**Dataset records**

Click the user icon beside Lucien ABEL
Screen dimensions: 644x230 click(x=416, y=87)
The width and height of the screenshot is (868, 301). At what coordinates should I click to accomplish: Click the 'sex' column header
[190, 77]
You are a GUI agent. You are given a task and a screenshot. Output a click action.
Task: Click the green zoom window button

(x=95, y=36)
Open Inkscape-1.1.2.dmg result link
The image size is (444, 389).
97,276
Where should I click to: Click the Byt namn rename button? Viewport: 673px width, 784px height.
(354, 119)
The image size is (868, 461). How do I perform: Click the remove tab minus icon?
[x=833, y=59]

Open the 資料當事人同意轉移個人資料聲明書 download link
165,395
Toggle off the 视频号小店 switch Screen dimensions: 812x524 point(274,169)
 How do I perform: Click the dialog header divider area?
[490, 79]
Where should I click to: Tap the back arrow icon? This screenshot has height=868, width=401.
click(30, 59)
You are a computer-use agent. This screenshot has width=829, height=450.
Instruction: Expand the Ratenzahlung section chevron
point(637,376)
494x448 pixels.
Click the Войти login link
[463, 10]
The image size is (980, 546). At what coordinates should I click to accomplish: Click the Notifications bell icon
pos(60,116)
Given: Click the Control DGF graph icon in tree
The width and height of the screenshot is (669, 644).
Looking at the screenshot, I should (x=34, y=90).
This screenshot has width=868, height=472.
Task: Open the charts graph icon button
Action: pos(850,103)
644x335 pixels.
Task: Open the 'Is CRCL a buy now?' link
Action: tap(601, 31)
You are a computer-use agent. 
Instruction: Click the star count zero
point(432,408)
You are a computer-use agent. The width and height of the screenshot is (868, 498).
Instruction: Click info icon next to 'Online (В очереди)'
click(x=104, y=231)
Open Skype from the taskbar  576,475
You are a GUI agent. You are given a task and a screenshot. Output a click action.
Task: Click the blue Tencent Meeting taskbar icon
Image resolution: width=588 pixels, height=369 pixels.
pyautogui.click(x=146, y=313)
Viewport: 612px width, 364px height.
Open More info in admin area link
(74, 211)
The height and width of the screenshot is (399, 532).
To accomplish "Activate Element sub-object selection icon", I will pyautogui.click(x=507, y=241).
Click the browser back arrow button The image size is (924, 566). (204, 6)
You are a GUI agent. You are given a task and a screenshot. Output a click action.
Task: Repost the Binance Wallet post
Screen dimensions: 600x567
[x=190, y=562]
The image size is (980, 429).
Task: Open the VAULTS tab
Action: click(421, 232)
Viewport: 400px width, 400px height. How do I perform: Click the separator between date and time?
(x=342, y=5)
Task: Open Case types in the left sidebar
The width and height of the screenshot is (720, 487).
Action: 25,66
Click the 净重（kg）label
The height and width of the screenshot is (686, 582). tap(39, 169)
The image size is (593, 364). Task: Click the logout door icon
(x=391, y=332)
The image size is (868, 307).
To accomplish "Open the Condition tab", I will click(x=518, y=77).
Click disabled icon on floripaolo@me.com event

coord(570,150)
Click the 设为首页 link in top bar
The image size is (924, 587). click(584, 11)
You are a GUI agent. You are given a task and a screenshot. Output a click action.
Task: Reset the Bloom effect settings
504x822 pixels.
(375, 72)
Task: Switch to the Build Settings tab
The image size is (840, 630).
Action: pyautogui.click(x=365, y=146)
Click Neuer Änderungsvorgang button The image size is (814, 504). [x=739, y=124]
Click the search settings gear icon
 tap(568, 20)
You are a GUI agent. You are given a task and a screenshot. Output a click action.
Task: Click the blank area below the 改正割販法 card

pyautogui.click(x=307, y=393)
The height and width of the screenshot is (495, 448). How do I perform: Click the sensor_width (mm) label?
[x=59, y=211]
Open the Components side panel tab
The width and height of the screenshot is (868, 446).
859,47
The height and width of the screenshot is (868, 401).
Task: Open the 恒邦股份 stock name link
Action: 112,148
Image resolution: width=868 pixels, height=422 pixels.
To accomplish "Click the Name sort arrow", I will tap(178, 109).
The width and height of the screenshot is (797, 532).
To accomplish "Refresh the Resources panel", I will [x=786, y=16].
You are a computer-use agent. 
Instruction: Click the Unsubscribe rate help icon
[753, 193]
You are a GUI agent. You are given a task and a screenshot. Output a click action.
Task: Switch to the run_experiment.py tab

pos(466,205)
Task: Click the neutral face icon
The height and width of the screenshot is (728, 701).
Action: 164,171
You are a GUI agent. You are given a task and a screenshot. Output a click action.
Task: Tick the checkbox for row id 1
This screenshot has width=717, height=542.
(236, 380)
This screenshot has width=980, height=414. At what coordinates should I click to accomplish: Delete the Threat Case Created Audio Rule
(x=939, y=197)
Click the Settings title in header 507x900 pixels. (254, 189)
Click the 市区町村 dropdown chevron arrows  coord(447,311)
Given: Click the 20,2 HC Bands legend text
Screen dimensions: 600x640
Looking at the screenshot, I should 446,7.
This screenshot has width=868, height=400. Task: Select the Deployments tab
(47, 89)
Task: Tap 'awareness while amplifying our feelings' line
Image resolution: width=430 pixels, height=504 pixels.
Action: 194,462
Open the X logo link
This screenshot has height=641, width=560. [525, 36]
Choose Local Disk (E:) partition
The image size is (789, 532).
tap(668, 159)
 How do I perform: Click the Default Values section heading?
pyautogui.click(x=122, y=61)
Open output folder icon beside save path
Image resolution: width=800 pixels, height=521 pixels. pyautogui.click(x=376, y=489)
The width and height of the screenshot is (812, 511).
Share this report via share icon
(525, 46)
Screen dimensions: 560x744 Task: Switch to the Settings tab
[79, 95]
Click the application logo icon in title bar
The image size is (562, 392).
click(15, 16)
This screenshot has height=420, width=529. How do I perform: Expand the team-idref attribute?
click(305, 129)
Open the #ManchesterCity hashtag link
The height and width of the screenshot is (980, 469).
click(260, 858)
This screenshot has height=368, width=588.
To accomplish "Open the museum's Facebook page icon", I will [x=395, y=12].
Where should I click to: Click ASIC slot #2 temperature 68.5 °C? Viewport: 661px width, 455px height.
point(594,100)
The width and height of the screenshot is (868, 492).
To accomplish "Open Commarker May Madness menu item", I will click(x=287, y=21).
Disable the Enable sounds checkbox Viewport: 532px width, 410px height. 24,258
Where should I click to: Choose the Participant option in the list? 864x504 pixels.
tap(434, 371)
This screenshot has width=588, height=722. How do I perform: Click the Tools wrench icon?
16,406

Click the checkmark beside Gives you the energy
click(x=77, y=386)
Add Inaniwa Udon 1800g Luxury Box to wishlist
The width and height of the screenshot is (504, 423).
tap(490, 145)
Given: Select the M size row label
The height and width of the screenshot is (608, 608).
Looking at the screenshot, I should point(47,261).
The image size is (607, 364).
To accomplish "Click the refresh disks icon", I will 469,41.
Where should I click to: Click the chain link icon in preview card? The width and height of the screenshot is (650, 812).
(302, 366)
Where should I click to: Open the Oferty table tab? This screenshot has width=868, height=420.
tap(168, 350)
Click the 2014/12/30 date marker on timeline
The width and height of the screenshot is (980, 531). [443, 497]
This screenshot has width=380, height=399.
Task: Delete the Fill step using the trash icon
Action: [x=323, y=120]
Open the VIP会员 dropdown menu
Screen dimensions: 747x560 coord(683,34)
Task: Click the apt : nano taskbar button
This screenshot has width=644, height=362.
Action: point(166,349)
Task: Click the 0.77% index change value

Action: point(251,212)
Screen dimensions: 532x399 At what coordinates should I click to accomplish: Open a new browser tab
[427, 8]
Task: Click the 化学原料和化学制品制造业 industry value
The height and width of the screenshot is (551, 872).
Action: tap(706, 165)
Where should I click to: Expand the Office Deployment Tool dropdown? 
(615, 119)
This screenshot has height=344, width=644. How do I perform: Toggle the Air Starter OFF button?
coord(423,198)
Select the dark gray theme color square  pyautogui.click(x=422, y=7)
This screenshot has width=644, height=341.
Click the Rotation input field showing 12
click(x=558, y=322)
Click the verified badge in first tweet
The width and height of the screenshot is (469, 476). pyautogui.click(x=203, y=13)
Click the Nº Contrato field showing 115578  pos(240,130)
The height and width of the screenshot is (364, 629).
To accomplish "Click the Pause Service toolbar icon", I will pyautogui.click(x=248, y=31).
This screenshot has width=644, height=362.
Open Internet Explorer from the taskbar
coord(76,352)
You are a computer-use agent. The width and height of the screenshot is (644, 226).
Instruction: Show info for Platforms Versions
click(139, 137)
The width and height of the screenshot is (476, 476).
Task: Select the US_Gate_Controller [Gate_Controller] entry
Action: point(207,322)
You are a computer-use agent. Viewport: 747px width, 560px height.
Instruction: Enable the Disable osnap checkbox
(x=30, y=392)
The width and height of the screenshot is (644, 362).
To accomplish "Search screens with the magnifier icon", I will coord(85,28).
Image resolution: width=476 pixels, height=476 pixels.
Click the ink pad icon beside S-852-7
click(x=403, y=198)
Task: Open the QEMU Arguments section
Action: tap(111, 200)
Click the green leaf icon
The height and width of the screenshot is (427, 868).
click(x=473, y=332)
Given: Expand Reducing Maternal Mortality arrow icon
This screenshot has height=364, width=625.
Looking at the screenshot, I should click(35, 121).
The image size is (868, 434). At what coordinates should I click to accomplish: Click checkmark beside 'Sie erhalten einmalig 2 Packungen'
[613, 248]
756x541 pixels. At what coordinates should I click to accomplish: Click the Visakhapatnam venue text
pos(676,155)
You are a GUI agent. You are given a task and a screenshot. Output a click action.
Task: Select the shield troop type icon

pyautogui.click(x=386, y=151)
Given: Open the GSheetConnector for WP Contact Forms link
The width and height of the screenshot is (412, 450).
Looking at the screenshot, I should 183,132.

**To do**
Which lines in the data above hold the string "will"? Show each one.

**Problem solution**
To accomplish "Activate Element sub-object selection icon", I will pyautogui.click(x=507, y=241).
To accomplish "Open the Condition tab", I will click(x=518, y=77).
To accomplish "Click the Name sort arrow", I will tap(178, 109).
To accomplish "Refresh the Resources panel", I will [x=786, y=16].
To accomplish "Open the museum's Facebook page icon", I will [x=395, y=12].
To accomplish "Open Commarker May Madness menu item", I will click(x=287, y=21).
To accomplish "Click the refresh disks icon", I will 469,41.
To accomplish "Click the Pause Service toolbar icon", I will pyautogui.click(x=248, y=31).
To accomplish "Search screens with the magnifier icon", I will coord(85,28).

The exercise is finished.